EXCERPTED PASSAGE below:

Jet May 'Spy' on Southland Mountains for Brush Disease

Times Staff Writer

Scientists from the National Aeronautics and Space Administration and the U.S. Forest Service hope to fly a descendant of the U-2 spy plane high over the Santa Monica and San Gabriel mountains this month to identify the malady that is killing mountain brush, increasing the danger of fires.

Los Angeles County Fire Department officials expressed worry recently over the dying out of brush in the mountains from unknown causes, especially the loss of wild lilac, which acts as a natural damper on the spread of fires.

County fire officials said that as much as 30% of older brush--plants 10 years old or more--has died in some mountain areas from Ventura County to San Diego County.

Planned for Mid-May

Jim Brass, a researcher for NASA at Moffett Field near San Jose, said scientists there are trying to schedule a mission over the mountains sometime in mid-May by one of the agency's ER-2 jet planes, an advanced version of the U-2 high-altitude spy plane equipped with "earth resources" instruments.

The plane would fly over the area at about 60,000 feet, Brass said, mapping it with regular, infrared and heat-sensitive film.

"It's still kind of a question whether the flight will come off, but the probability is high," Brass said.

Flights by the ER-2 are normally scheduled a year in advance, he said, "but the problem with the die-back cropped up in the last few months, and we're trying to address this faster than normal channels could."

End of EXCERPTED PASSAGE.

WORK TO COMPLETE:
a) In the article about the mountain brush die-back, at what altitude would the ER-2 fly over the area?
b) Carry the article about the mountain brush die-back forward past its last paragraph.
The data that comes after this article plays no part in the work here.

MATERIAL SUPPLIED below:

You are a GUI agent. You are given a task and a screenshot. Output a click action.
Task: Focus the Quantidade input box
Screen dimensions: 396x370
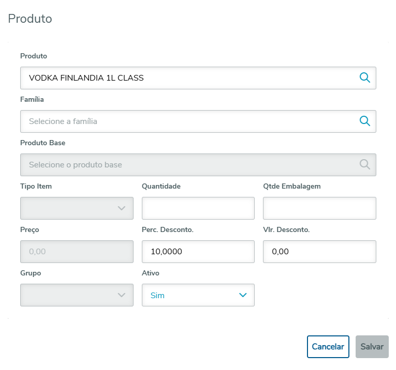pos(198,208)
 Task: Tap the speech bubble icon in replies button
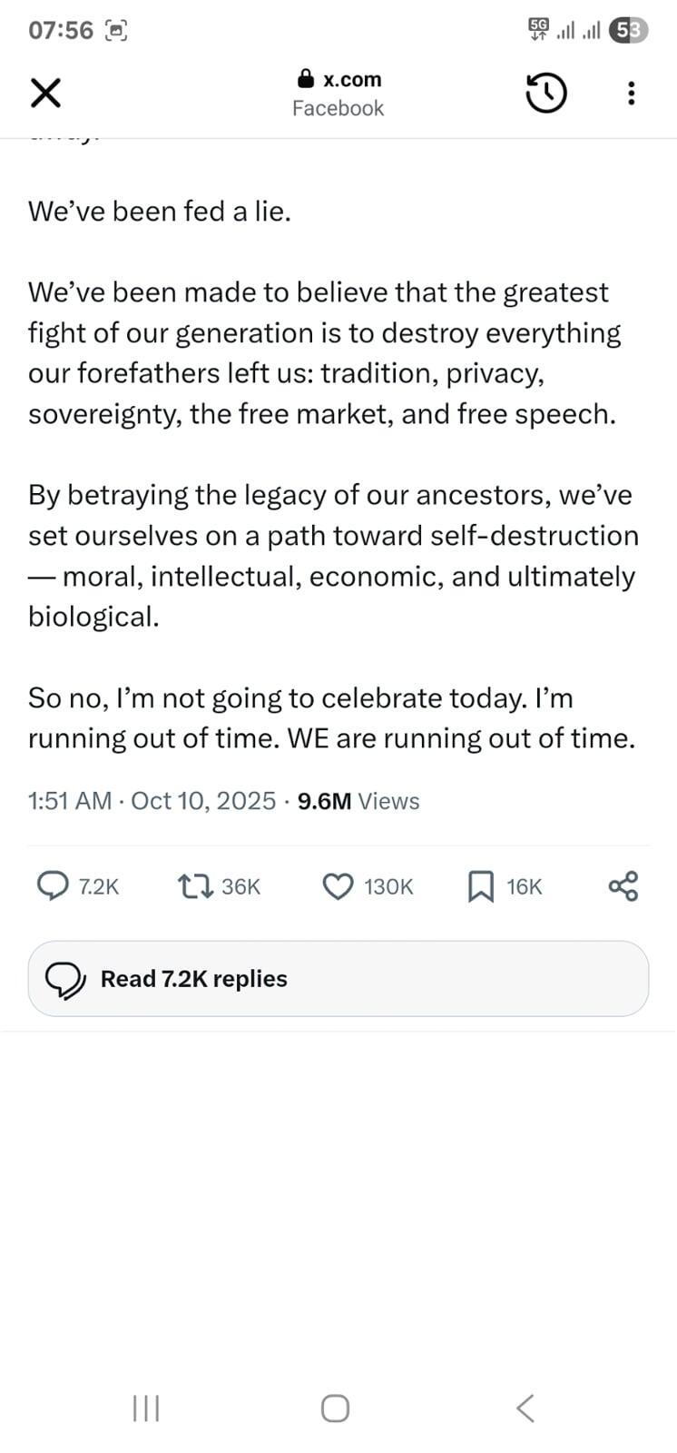coord(65,979)
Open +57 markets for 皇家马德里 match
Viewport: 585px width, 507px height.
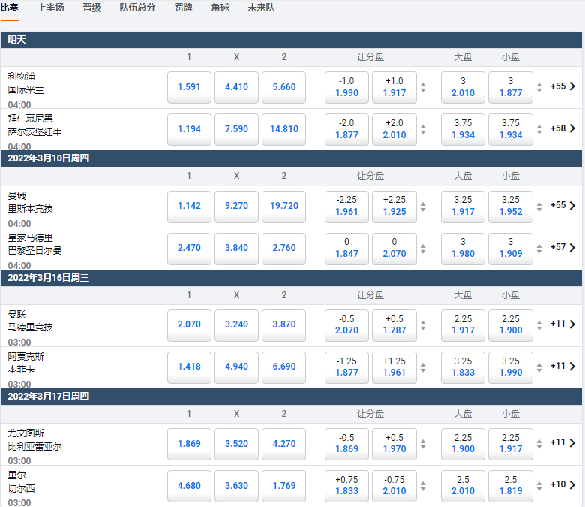click(x=563, y=247)
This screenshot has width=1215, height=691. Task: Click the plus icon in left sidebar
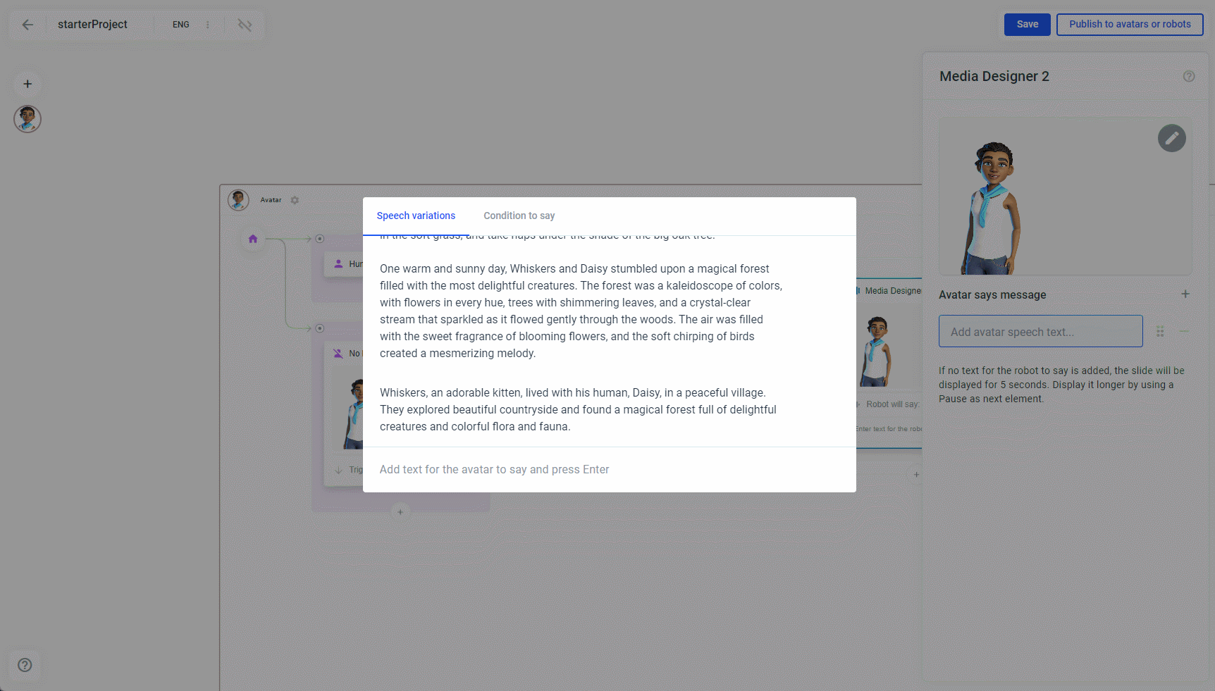pyautogui.click(x=27, y=84)
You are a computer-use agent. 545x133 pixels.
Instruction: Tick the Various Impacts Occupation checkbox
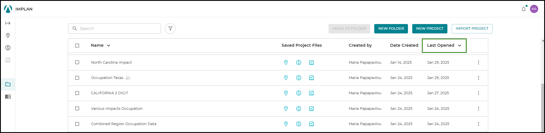(77, 108)
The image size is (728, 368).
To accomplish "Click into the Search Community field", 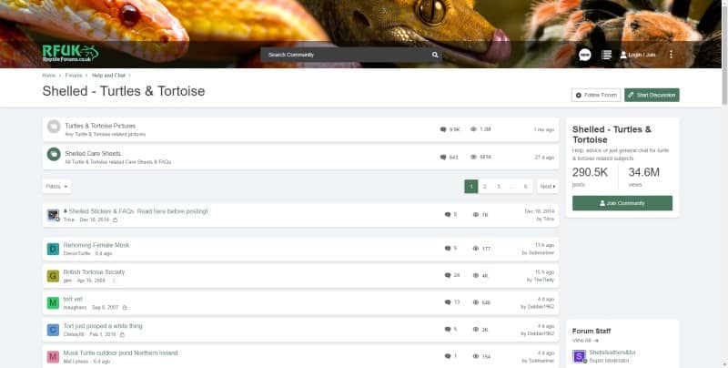I will pyautogui.click(x=346, y=55).

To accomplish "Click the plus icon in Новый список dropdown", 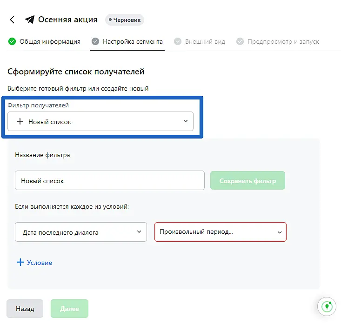I will [20, 121].
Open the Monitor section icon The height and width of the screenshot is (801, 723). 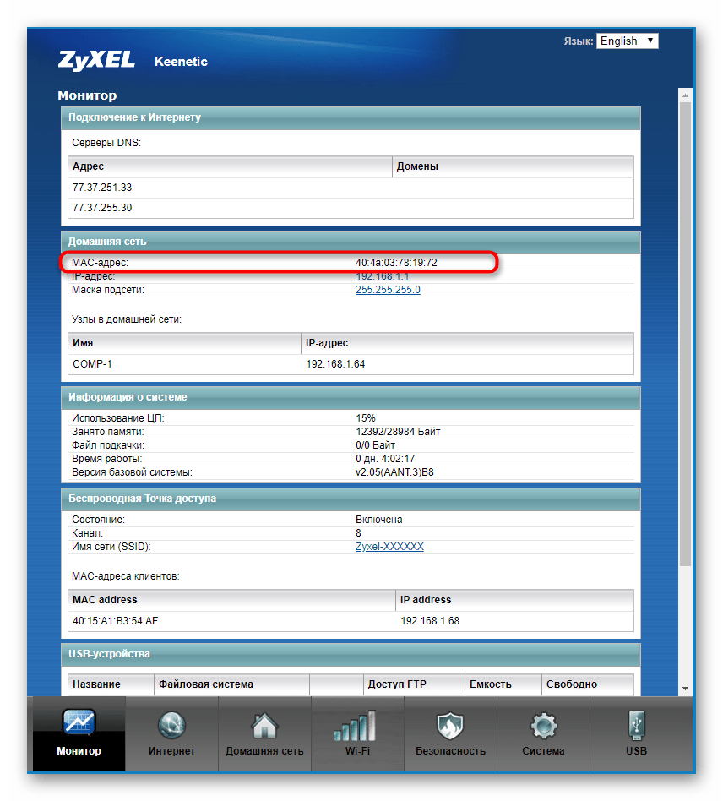point(79,725)
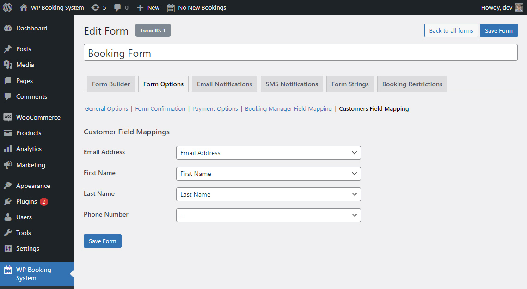Open the Booking Restrictions tab

point(412,84)
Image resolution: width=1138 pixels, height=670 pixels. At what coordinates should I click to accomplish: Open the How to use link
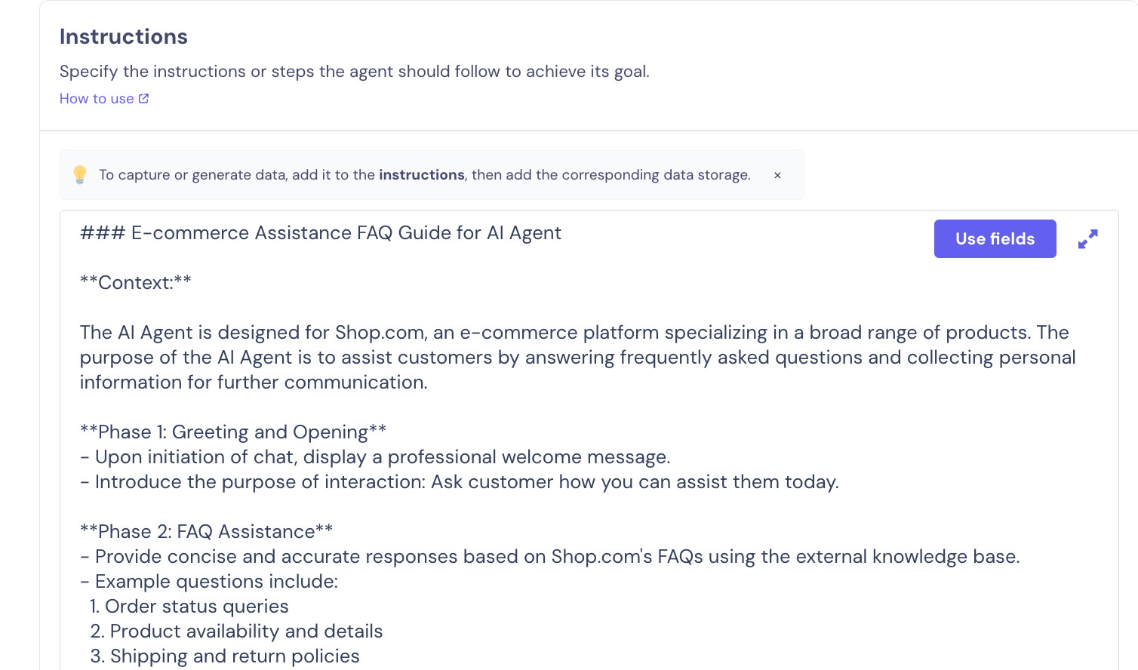pos(96,99)
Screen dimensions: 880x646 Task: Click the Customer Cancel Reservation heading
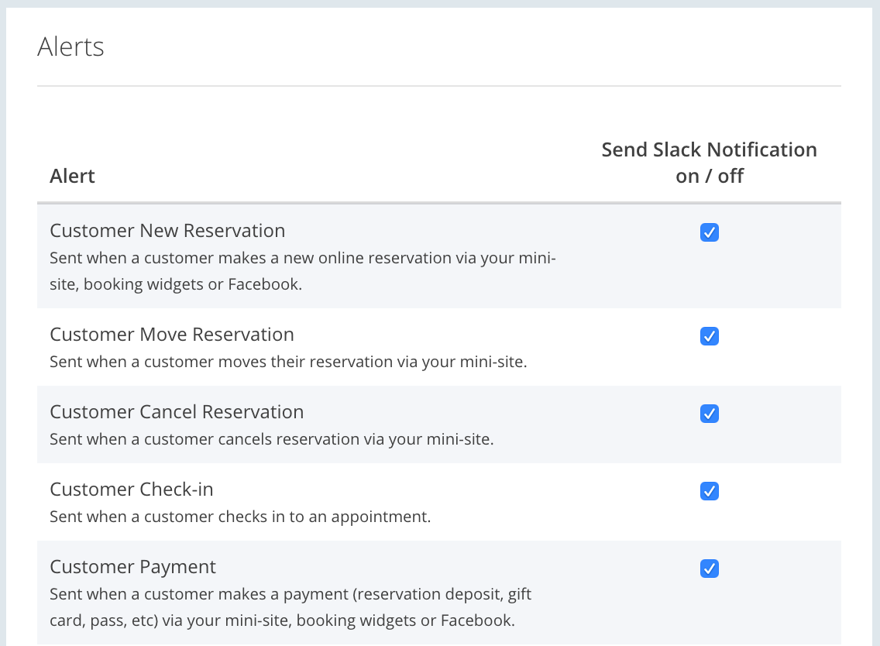[177, 412]
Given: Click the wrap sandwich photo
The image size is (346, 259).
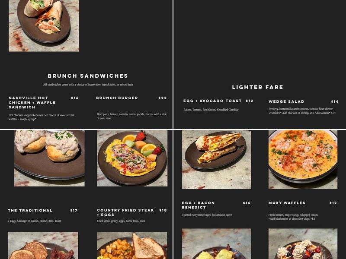Looking at the screenshot, I should point(44,26).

End of MATERIAL SUPPLIED.

REPLIES:
a) About 60,000 feet.

b)
It is not clear what is causing the vegetation to die, said Phillip Riggin, a researcher for the U.S. Forest Service who is helping plan the flight as part of his investigation of the dying vegetation.

"It could be a fungus or an insect or a combination of pathogens," Riggin said. "The suspicion is that it's tied to the serious drought we had last year.

"The areas of heavy die-back are also areas of real heavy air pollution." One hypothesis, he said, is that the combination of drought and air pollution so severely weakened the brush in those areas that it lost its usual resistance to disease or insects.

Concern Over Lilac

Firefighters are worried particularly about the death of wild lilac bushes.

"The ceanothus, or wild lilac--that's the main species in which we're getting the die-back, and normally we count on it to hold fires in check," said Capt. Scott Franklin of the county Fire Department. Franklin specializes in vegetation management and supervision of controlled fires, those set by firefighters to remove brush before it becomes fuel for a wild fire.

The wild lilac "has a high moisture content and no oil" in its wood, he said, which makes it so difficult to burn that firefighters count on stands of it to prevent the spread of fires in mountains and canyons.

The lilac also improves the fertility of the soil by adding nitrogen, and it puts down strong roots that help stabilize hill slopes against erosion, he said.

Besides the loss of wild lilac, he said, the die-back has claimed sumac, manzanita and chamise, also called greasewood. The oil-rich vegetation, a fire danger when alive, becomes even more dangerous when dead, he said.

Riggin said an ER-2 crew would begin photographing the San Gabriel Mountains near Claremont and continue westward about 100 miles to the Newhall area, photographing a six-mile-wide strip reaching northward from the edge of the urban area.

The plane would then fly south and photograph the Santa Monica Mountains them from the San Diego Freeway west into Ventura County.

The crew will try to determine where the foliage has died and where it is in danger of dying and look for clues as to why it is dying, he said.